Minutes after Bush and Allawi held a press conference in the Rose Garden, CNN reporter John King told viewers "we cannot understate" the degree to which Bush is "invested" in Allawi, so that he may convince the American people that "yes, there is hardship; yes, there is sometimes chaos; yes, there is this incredibly violent, horrific insurgency, but that progress is being made." In other words, CNN wants you to know that Bush is Pollyanna, while the media's entrenched negativism is the whole truth on Iraq.
Most press outlets underlined how Allawi "echoed" Bush, never considering that perhaps Bush's policies are informed by Allawi's reports on events on the ground. Several reporters worked hard to sell the American-puppet line on Allawi.

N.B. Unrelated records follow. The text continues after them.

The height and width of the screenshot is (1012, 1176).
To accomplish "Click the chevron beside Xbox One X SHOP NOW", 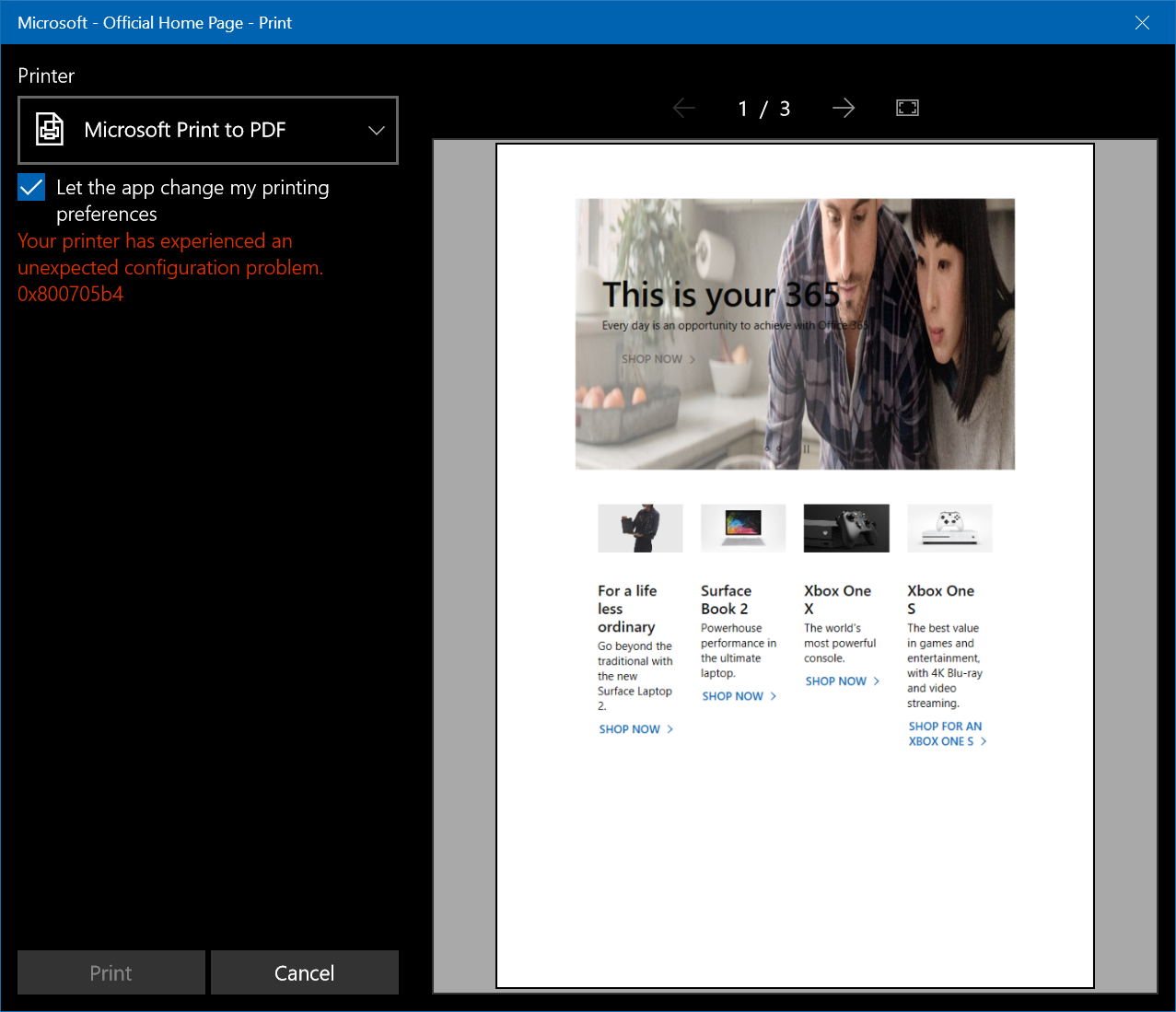I will pyautogui.click(x=875, y=680).
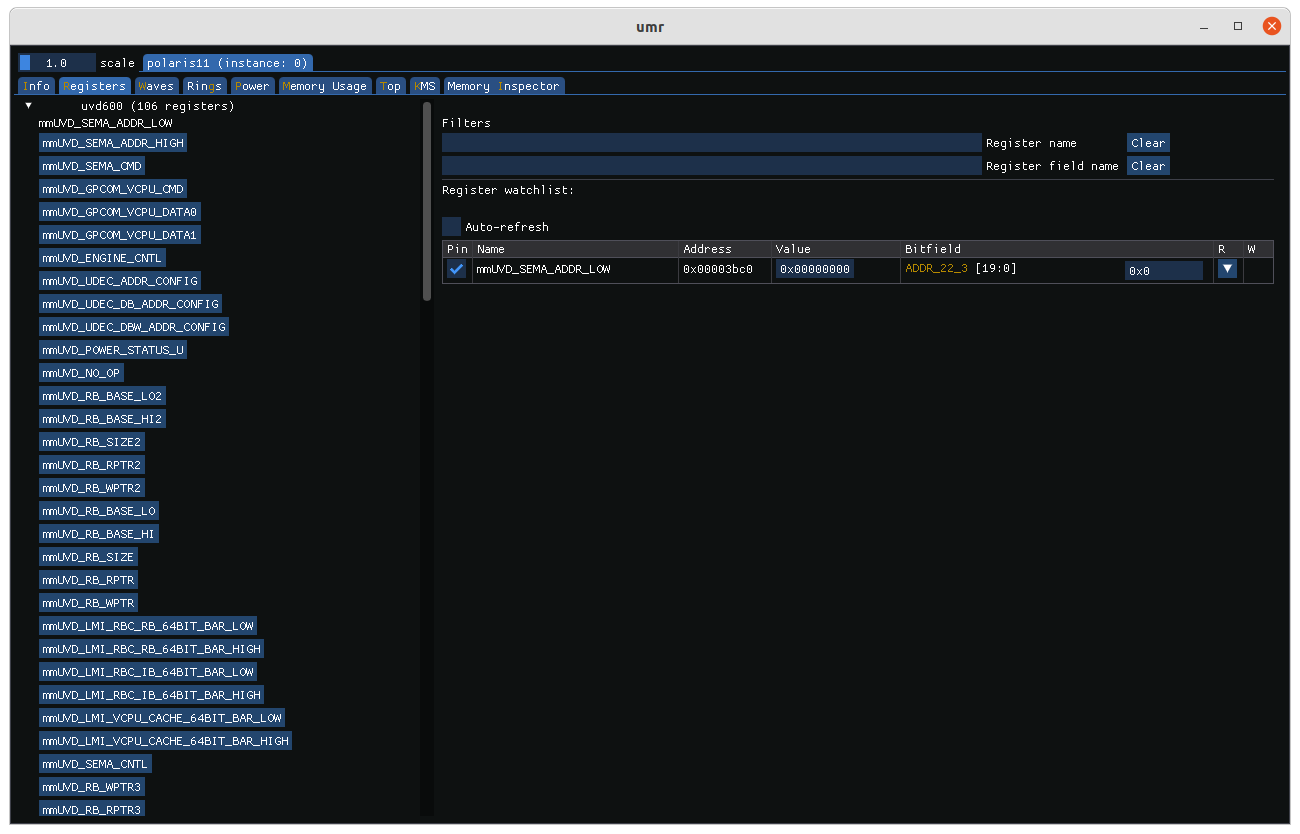The image size is (1300, 834).
Task: Clear the Register field name filter
Action: point(1148,166)
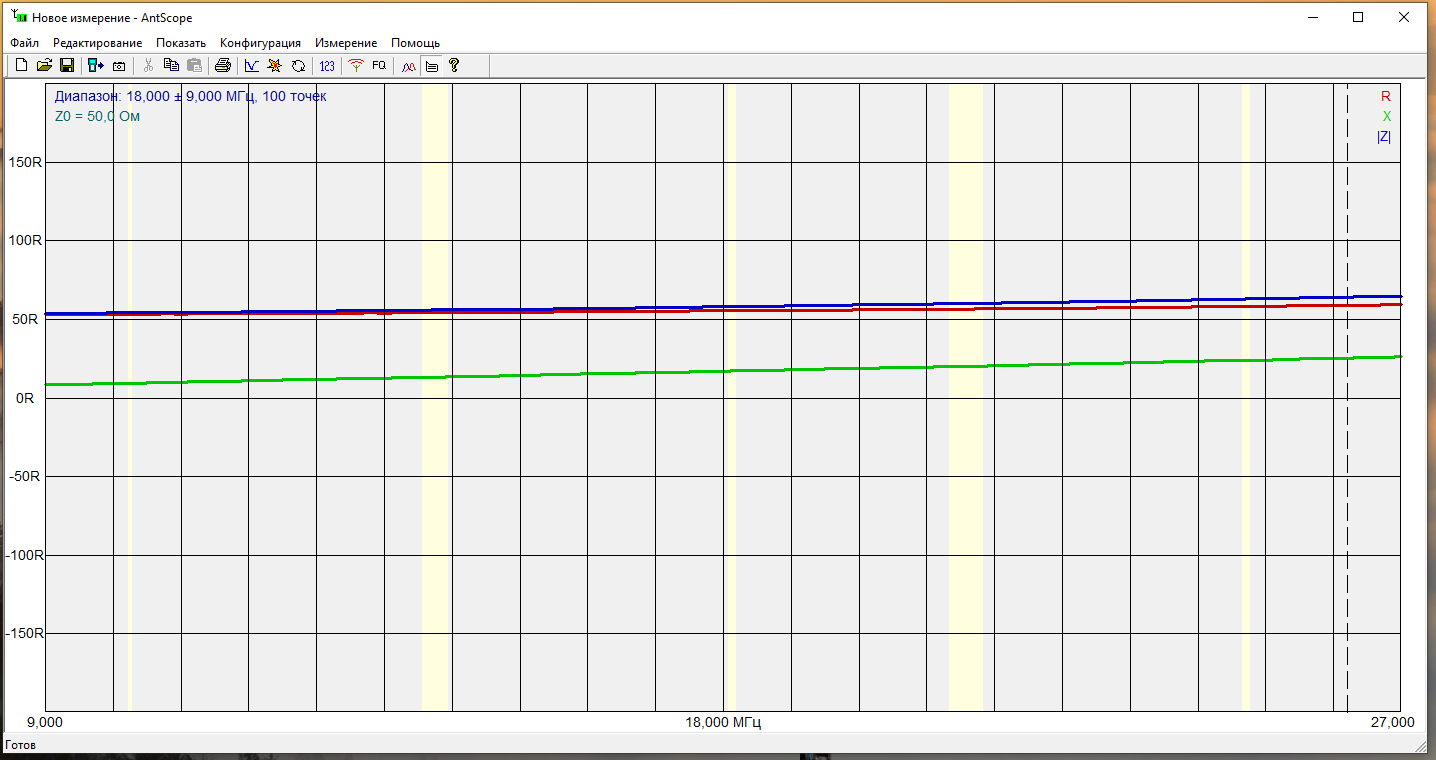Image resolution: width=1436 pixels, height=760 pixels.
Task: Open the Конфигурация menu
Action: pos(260,43)

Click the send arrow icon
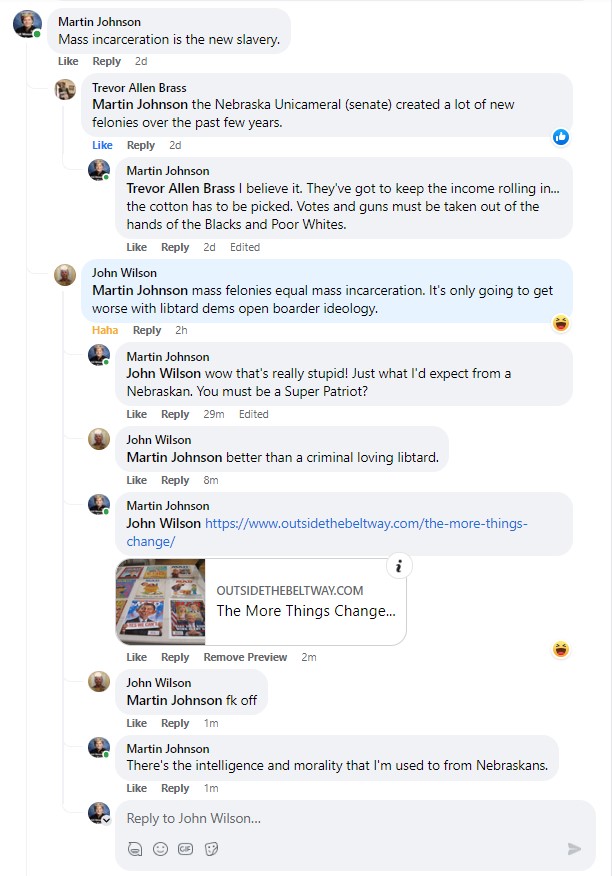tap(575, 849)
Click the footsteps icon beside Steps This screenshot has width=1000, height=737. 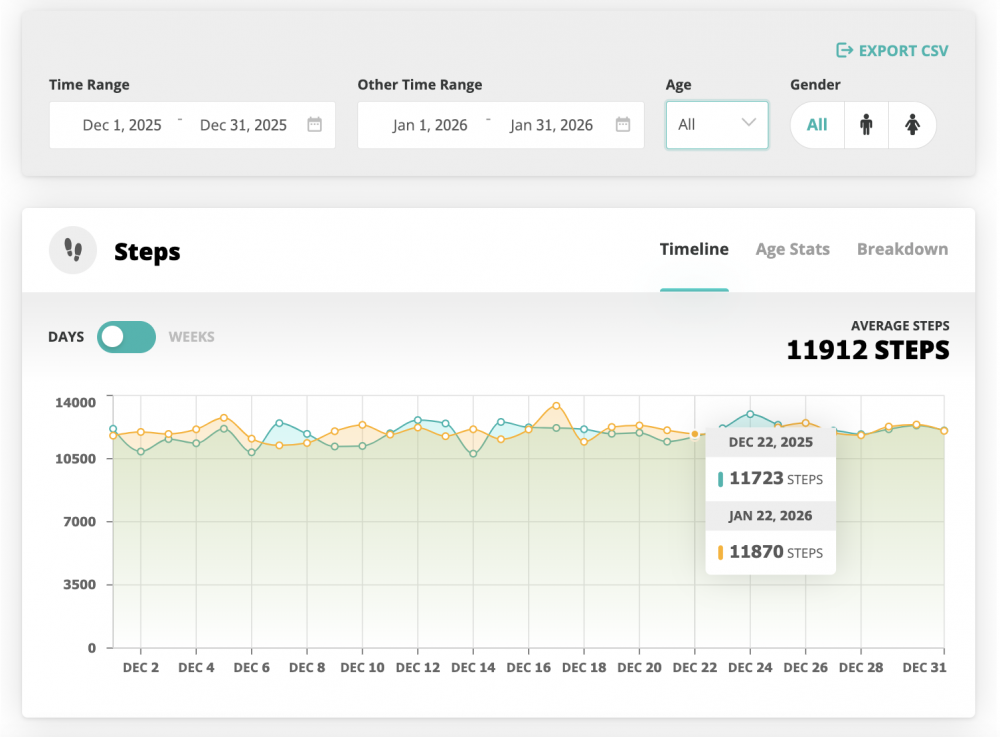tap(73, 250)
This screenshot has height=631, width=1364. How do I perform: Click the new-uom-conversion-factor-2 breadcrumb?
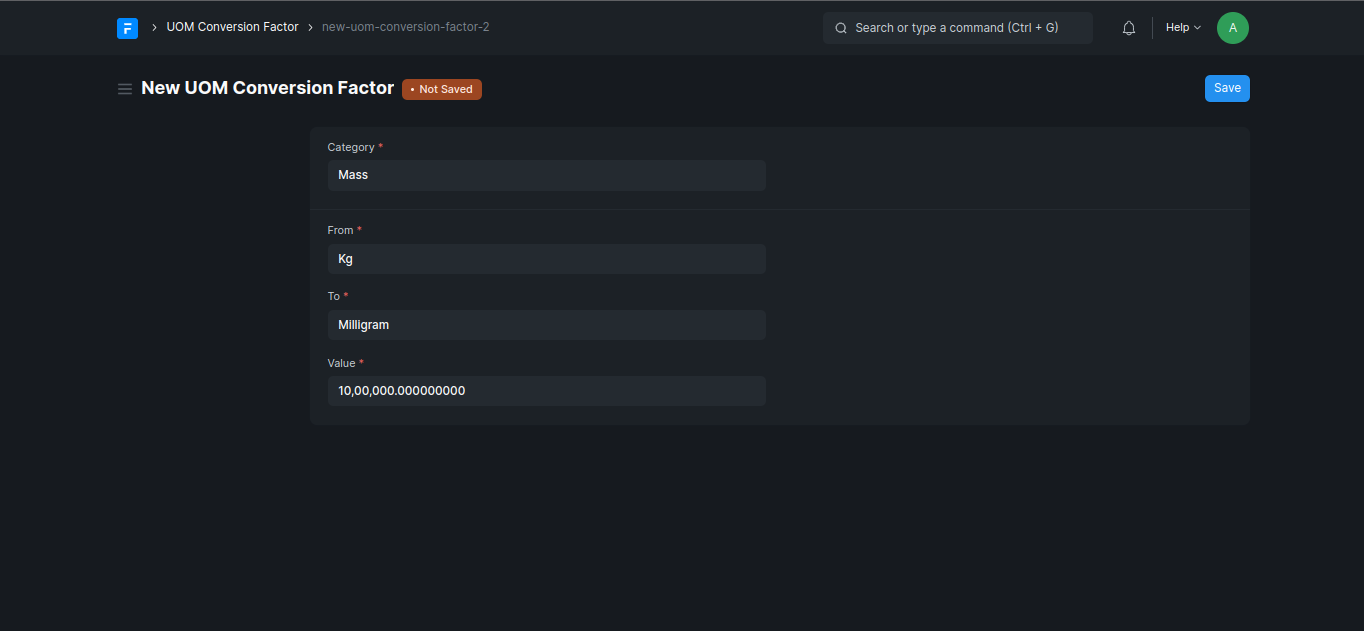[x=405, y=27]
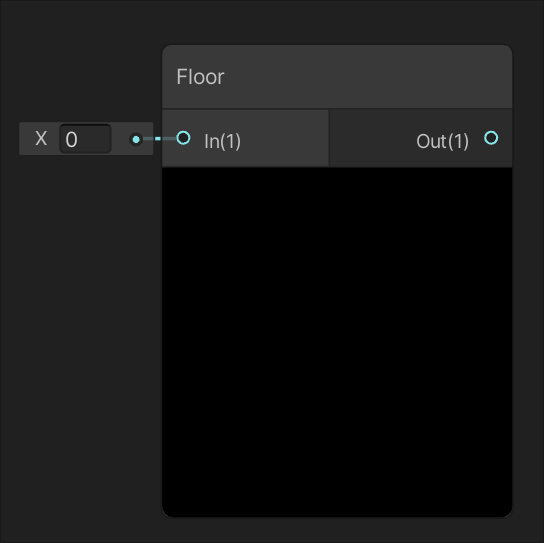This screenshot has height=543, width=544.
Task: Click the In(1) port label
Action: point(222,141)
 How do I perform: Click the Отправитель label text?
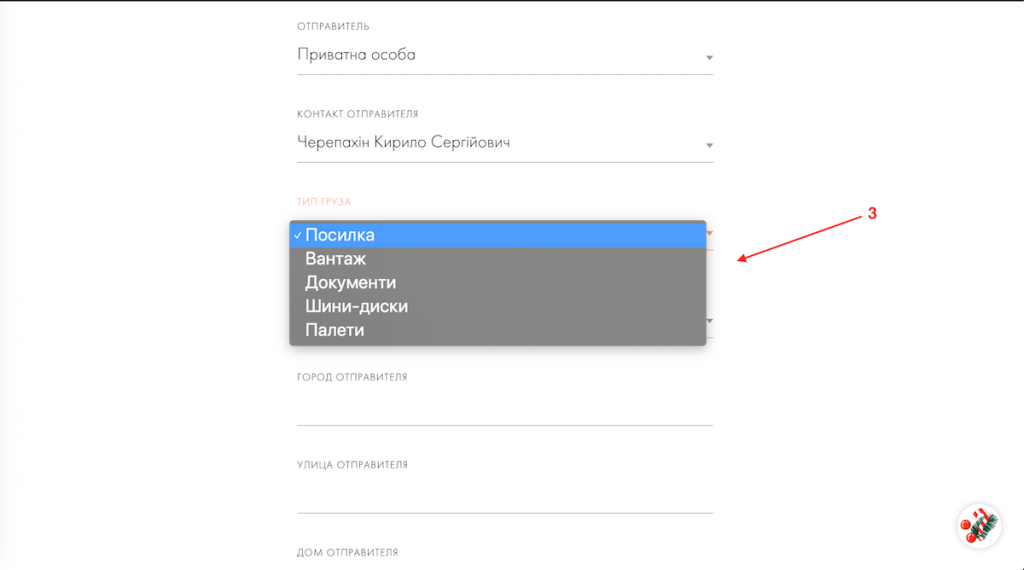click(333, 26)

USA Today reporter Steven Komarow wrote Allawi was "named interim prime minister in June under a U.S.-backed transition plan, was unyielding in his support of Bush, echoing the president's optimism."
In a "news analysis," USA Today's Judy Keen began with the picture of Bush in the Rose Garden "with "the most faithful advocate of his Iraq policies at his side." She underlined how Allawi's words echoed Bush and "seemed mindful" of his role in the American presidential race.
These lines seemed mindful of Kerry's line on Allawi, oozing liberal contempt for the leader of Iraq's embryonic democracy. Kerry spokesman of the week Joe Lockhart brazenly called Allawi a puppet, "and you can almost see the hand underneath the shirt today moving the lips." This, to the liberal media, was not an outrageous gaffe as America tries to rebuild Iraq after Saddam's brutal dictatorship.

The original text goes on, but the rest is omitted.